* [PROBLEM]:
Begin your transcription at the line containing "You are a computer-use agent. 595x452 pixels." and continue it, word for word, to the final line below. Include only those lines and skip the pictures.

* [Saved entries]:
§

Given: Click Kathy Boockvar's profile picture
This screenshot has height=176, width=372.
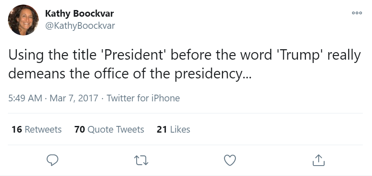Looking at the screenshot, I should (x=24, y=20).
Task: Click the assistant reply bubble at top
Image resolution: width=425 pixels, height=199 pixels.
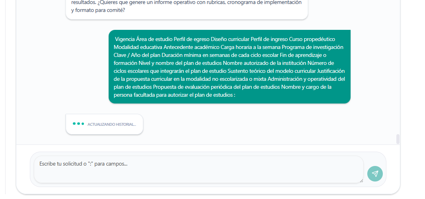Action: point(186,8)
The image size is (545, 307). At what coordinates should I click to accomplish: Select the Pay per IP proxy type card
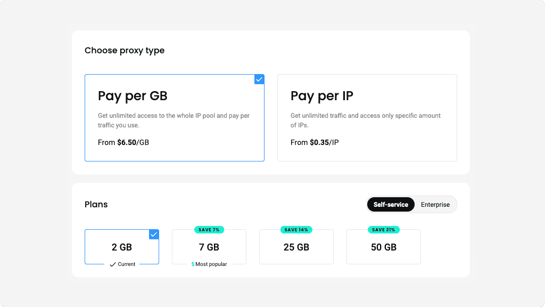click(367, 118)
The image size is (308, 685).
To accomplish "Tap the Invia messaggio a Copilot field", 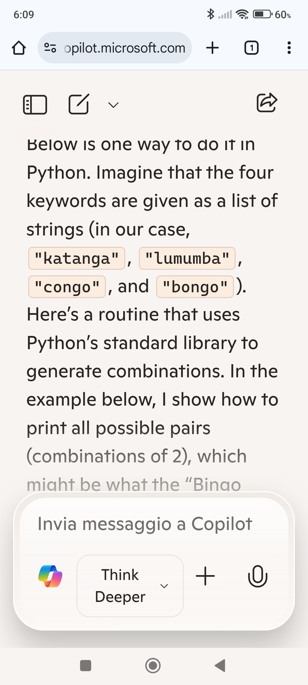I will click(154, 524).
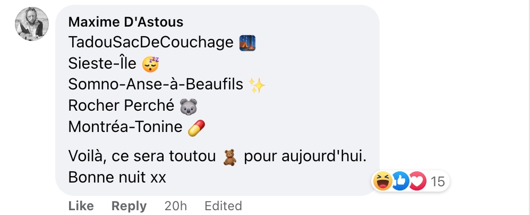Open the 20h timestamp link

175,206
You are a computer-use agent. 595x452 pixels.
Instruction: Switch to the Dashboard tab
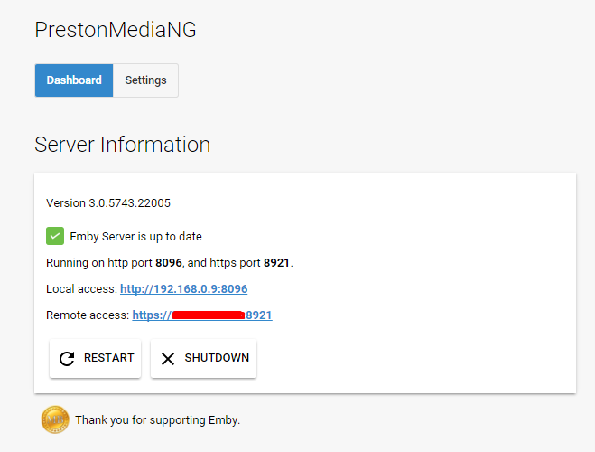point(74,80)
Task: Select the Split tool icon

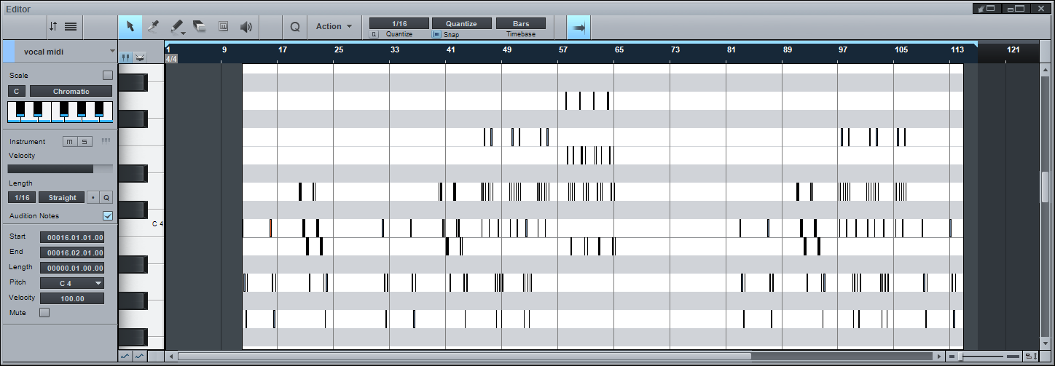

§

* [SOLVED PROBLEM]:
You are a computer-use agent. 595x452 pixels.
Instruction: Switch to the Dashboard tab
point(74,80)
Task: Select the Split tool icon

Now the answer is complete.